(Beginning of LISTED RECORDS)

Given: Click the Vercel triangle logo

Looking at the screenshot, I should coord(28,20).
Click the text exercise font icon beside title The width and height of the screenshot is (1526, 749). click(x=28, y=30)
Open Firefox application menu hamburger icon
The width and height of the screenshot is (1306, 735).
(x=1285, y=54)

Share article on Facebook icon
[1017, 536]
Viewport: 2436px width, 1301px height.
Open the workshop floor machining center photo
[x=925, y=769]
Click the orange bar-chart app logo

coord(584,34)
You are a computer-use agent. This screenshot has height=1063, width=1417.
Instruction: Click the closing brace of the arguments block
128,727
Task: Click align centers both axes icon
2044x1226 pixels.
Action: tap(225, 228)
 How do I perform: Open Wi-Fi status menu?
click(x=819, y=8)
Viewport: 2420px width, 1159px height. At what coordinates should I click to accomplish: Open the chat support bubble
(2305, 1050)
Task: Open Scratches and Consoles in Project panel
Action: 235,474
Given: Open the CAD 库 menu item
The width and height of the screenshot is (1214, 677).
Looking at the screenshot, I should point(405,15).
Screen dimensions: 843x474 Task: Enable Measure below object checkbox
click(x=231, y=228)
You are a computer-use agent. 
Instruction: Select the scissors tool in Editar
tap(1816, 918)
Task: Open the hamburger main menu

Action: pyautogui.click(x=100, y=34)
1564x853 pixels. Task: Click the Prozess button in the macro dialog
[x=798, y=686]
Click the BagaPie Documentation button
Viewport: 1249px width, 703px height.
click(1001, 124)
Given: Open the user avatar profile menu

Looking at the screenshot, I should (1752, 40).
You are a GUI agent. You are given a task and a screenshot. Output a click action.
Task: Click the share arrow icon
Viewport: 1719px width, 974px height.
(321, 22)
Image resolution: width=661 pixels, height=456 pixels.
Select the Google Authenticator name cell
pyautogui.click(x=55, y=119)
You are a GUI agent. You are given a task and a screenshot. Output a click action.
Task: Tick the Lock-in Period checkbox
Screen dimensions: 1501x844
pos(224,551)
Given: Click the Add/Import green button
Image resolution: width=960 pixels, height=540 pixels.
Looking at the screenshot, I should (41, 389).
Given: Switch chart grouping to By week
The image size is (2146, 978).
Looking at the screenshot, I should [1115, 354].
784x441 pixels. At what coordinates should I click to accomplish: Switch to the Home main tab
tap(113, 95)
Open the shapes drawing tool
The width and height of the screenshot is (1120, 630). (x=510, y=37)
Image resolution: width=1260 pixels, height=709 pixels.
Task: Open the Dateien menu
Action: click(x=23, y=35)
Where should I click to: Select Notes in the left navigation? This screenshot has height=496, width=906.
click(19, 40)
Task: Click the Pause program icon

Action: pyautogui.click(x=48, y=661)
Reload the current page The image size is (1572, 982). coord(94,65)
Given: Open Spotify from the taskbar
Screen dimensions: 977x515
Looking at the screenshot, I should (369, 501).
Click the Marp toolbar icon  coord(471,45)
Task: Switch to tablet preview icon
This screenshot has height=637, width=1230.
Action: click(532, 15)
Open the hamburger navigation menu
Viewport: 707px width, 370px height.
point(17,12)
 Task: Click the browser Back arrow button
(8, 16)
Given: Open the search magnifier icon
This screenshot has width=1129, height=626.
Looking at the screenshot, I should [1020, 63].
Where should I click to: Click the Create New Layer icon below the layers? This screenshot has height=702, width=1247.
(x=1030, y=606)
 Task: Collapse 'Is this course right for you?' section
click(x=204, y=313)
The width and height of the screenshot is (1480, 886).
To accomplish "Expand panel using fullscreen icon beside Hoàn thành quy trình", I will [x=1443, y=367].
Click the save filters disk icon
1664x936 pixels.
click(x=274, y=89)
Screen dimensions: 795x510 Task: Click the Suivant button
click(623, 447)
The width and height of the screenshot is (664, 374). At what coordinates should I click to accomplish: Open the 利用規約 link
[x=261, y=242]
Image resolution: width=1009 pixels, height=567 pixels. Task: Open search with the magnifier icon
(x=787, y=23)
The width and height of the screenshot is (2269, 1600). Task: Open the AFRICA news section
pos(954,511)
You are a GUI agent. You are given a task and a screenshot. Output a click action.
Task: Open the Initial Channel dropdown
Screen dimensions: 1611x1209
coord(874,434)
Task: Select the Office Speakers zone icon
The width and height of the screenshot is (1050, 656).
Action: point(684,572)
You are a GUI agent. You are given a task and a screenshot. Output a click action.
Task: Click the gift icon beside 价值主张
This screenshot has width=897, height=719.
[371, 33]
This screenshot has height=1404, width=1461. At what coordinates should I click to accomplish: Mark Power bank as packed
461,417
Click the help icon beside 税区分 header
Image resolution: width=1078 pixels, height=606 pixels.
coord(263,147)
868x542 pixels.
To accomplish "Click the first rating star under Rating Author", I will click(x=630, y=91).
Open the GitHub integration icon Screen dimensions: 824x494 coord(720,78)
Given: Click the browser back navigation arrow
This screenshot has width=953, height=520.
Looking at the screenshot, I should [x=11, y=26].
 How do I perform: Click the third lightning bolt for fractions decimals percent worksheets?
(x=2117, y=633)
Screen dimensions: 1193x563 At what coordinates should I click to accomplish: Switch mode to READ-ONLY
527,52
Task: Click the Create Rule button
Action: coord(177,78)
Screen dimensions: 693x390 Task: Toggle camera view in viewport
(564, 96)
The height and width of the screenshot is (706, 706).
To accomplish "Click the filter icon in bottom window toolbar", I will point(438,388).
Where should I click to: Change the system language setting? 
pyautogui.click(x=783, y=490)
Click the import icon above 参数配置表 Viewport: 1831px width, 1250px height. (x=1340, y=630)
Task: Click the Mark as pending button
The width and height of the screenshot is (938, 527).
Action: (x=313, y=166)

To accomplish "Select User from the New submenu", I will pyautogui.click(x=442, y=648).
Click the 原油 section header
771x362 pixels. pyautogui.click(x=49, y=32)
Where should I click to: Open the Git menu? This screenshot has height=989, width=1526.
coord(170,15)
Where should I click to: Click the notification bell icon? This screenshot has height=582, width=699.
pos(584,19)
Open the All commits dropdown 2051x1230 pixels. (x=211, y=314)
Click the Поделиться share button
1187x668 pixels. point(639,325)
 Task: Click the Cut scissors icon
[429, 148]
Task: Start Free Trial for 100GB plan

(End of LISTED RECORDS)

WORK TO BE COMPLETED:
Search the entries for the word "computer" and copy every line that holds it.

RESULT:
You are a computer-use agent. This screenshot has height=1063, width=1417.
You are a computer-use agent. 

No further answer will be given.